甘氨酸受体上新型神经惊跳症致病突变的生理学致病机制及潜在药物的研究

Hyperekplexia or startle disease is caused by defects in mammalian glycinergic neurotransmission, resulting in a complex motor disorder characterised by neonatal hypertonia and an exaggerated startle reex. Although rare, this disorder canhave serious consequences,including brain damage and/or sudden infant death.
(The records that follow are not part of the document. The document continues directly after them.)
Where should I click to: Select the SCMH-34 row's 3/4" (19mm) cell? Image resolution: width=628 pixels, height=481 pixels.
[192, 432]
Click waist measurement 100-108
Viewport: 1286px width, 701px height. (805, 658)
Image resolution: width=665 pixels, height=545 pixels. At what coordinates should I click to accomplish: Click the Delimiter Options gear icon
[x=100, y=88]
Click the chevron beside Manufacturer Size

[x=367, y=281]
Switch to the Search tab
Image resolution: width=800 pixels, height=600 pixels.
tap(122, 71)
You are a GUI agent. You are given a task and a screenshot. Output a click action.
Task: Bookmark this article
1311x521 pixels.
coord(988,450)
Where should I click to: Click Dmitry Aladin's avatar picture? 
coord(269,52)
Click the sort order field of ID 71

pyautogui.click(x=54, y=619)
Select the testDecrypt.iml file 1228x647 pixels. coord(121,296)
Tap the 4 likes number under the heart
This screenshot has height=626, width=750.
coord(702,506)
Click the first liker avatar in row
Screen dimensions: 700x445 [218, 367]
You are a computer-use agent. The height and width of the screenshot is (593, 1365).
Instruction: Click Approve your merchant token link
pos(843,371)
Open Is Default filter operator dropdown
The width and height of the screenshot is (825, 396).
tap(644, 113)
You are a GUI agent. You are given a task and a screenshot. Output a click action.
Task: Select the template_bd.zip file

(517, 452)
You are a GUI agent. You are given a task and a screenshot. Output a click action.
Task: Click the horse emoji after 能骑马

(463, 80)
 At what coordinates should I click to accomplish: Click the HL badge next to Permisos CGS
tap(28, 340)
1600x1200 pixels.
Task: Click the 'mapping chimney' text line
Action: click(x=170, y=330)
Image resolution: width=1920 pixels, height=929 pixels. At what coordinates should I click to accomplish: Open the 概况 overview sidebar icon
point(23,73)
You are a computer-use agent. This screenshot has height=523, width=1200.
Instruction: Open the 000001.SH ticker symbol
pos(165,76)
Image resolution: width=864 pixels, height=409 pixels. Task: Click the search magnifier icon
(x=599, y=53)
This disorder is primarily caused by inherited mutations in the genes encoding the glycine receptor(GlyR) a1 subunit (GLRA1), which affect this ligand-gated ion channel in different ways. In this project, we will use whole cell patch clamp and Immunofluorescence technique to investigate some new GLRA1 Mutations in Hyperekplexia. These mutations will induce changes in GlyRs structure, function,ligand sensitivity, gating ability, and dynamics of different agonists,antagonists and channel blockers. We wili also investigate GlyR assembly,trafficing and membrane expression of these mutations. Compared these results with published Hyperekplexia mutations, we will provide insight in pathophysiological mechanisms of Hyperekplexia and function of GlyRs. We try to build new structure model and new pathophysiological mechanisms of Hyperekplexia, which will provide principle for developing drugs.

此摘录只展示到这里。